Un coup d’avance sur les concurrents
Au moment de prendre le tournant de la 3G, le groupe Oordoo Nedjma sait qu’il a un coup d’avance sur les concurrents. Et il compte bien l’utiliser comme un tremplin pour réaliser ses ambitions. Joseph Ged ne s’en cache pas. Pour lui : « la 3Gest une opportunité pour devenir numéro un en Algérie». Le passage à la 3G, Nedjma en défend l’idée « depuis 2006-2007, parce que après le GSM, la 3G puis plus tard, la 4G, sont une suite logique ». Le groupe s’est bien préparé techniquement : «60 à 70% de nos équipements ont été renouvelés ». Mais aussi commercialement. Son « positionnement data » depuis 2004, lui permet de disposer d’un réservoir de 3 millions d’abonnés pour la 2G-EDGE, « ce qui est un record mondial pour un opérateur ». D’où sa position de pointe pour dénoncer tout nouveau frein au moment du lancement de l’opération et réclamer que le secteur marche au rythme de l’opérateur le plus performant en évitant un « nivellement par le bas ».

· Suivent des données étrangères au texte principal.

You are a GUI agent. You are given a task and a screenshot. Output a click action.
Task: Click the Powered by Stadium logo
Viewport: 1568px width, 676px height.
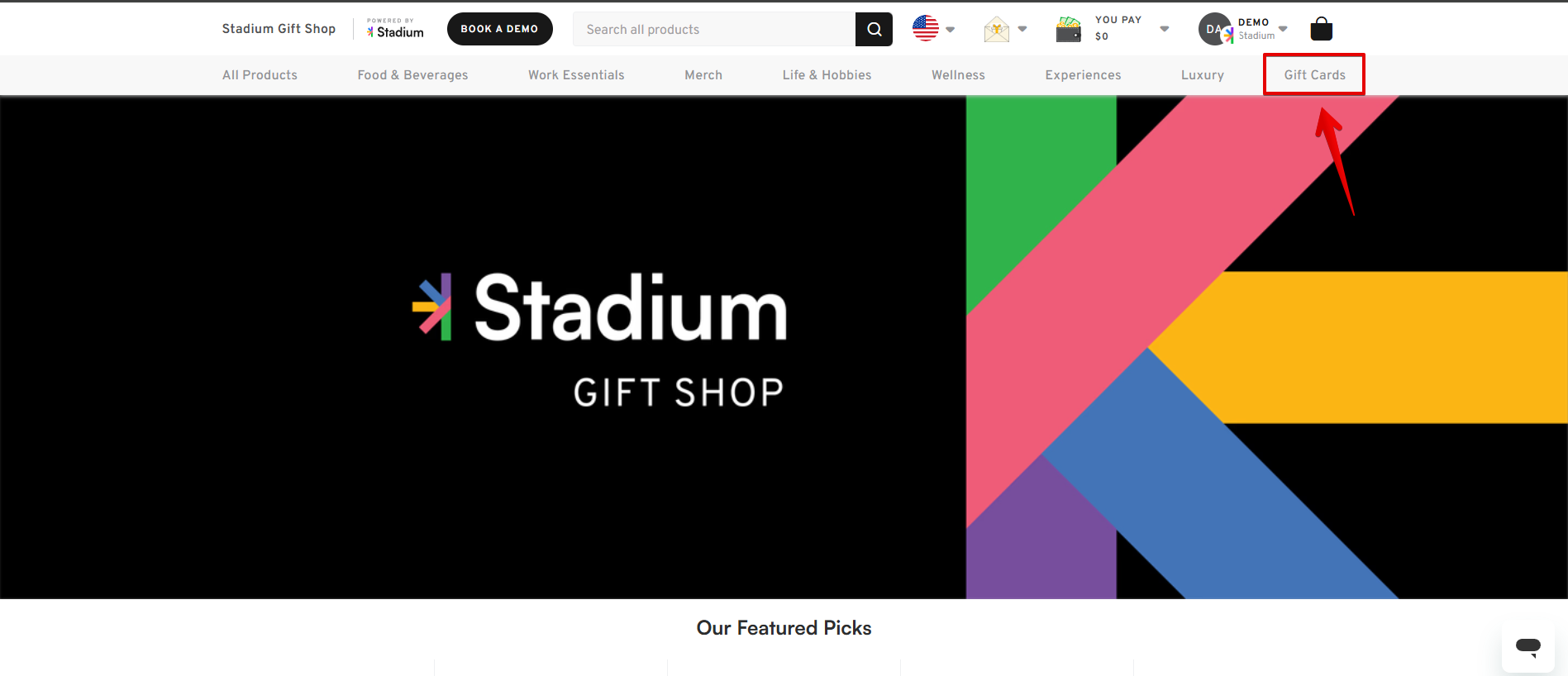coord(396,29)
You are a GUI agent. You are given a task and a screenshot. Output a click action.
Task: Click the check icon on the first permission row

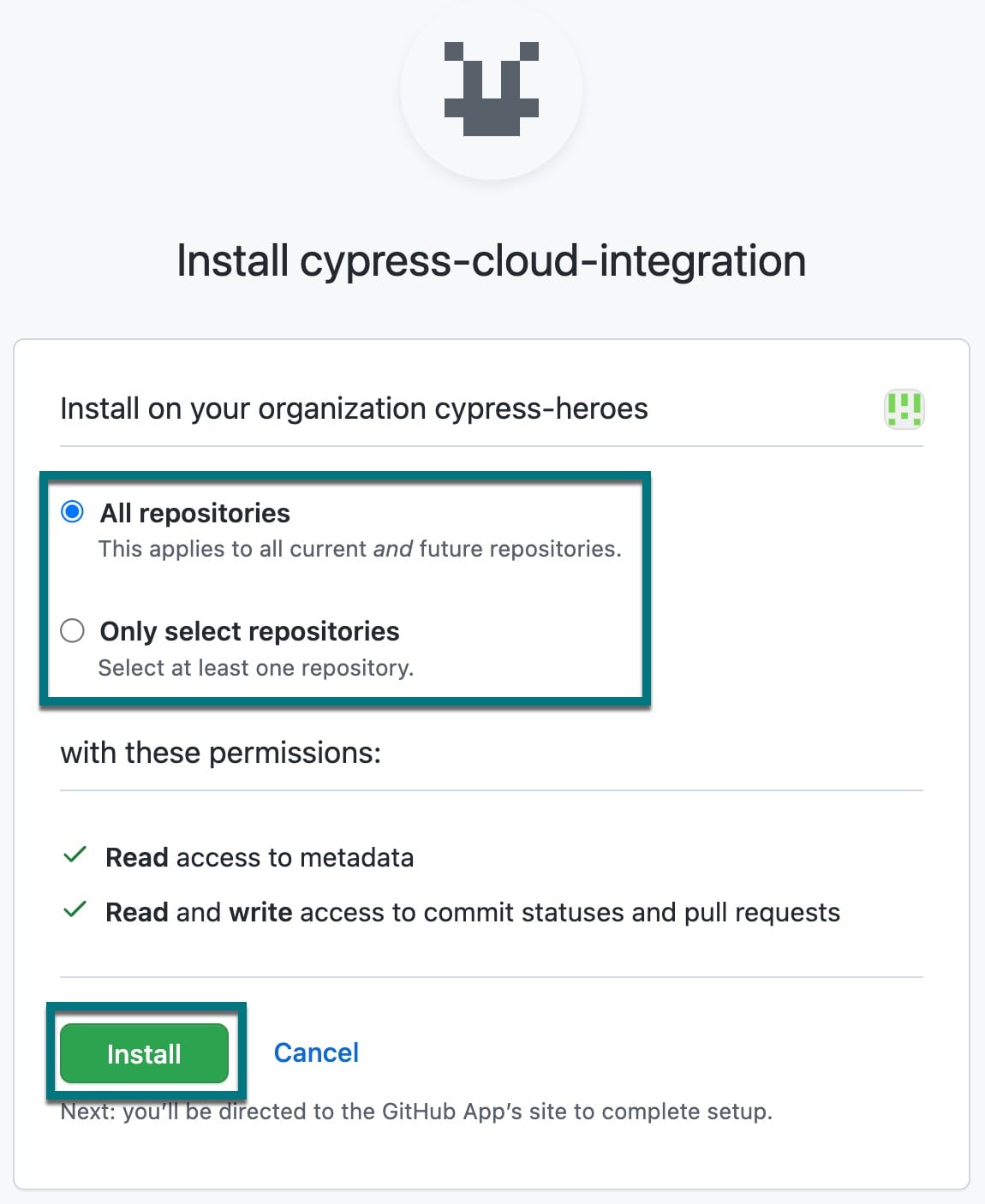(75, 854)

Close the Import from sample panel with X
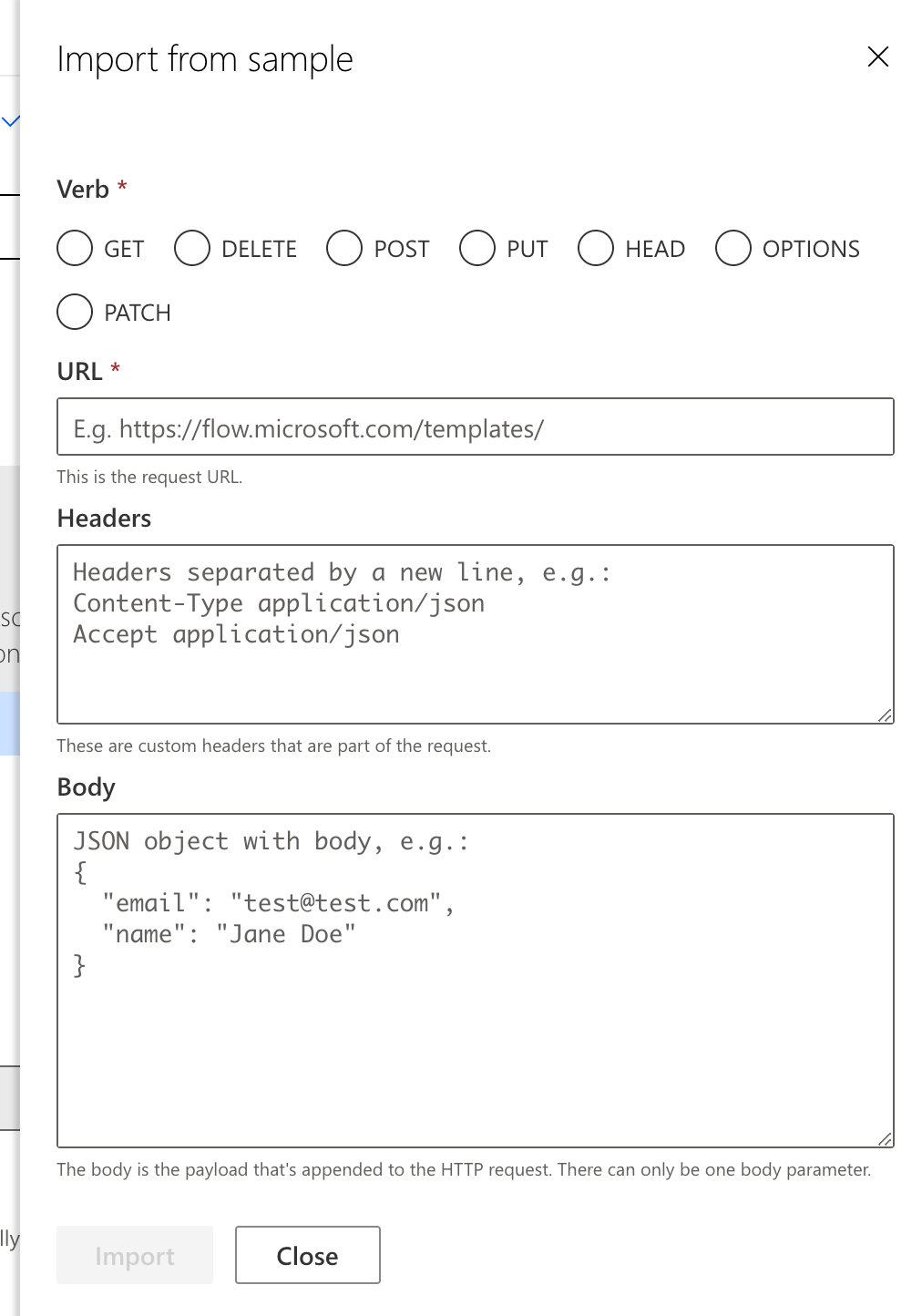point(877,57)
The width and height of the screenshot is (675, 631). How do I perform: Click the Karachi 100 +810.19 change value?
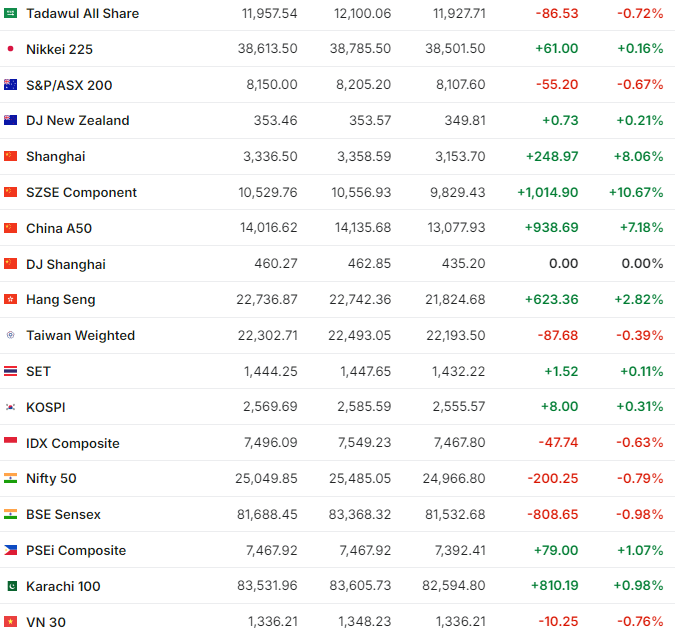click(x=546, y=586)
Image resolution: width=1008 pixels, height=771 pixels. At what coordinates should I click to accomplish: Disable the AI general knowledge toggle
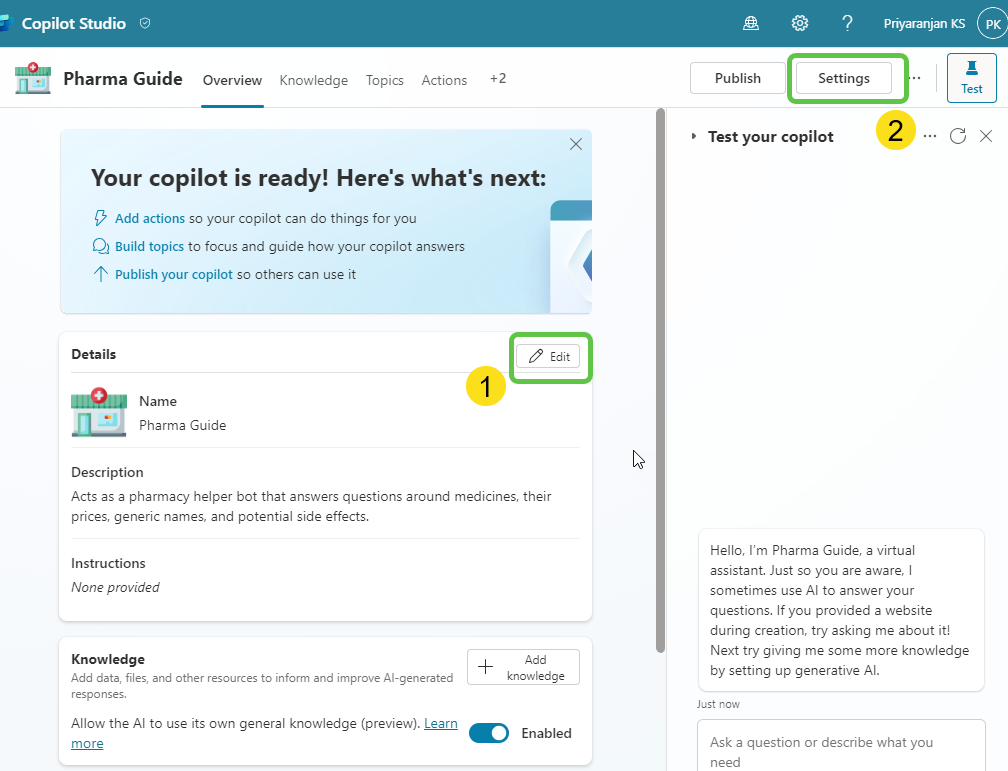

Encourager le contenu made in Algeria
Un coup d’avance aussi sur la construction d’un écosystème autour de l’internet mobile à haut débit. Pour développer le marché du «contenu made in Algeria», Ooredoo a signé un partenariat avec l’Agence nationale de développement des PME pour mettre des fonds et demain le marché de ses 10 millions d’abonnés à la disposition des meilleurs start-up algériennes, dont une dizaine seront sélectionnées chaque année pour être soutenues. Un coup d’avance enfin sur les projets d’entrée en Bourse « Notre souhait et notre volonté, c’est avant tout de faire participer nos clients et le public algérien en général à notre succès et nous voulons ensuite dynamiser le marché financier en Algérie, » assure Joseph Ged. Le PDG de Ooredoo a ajouté que cette ouverture se fera à hauteur de 10 à 15 pour cent du capital de l’entreprise, « en fonction de la liquidité du marché ». Il annonce des rencontres en janvier 2014 avec la nouvelle équipe dirigeante de la Cosob, pour «passer à la phase concrète».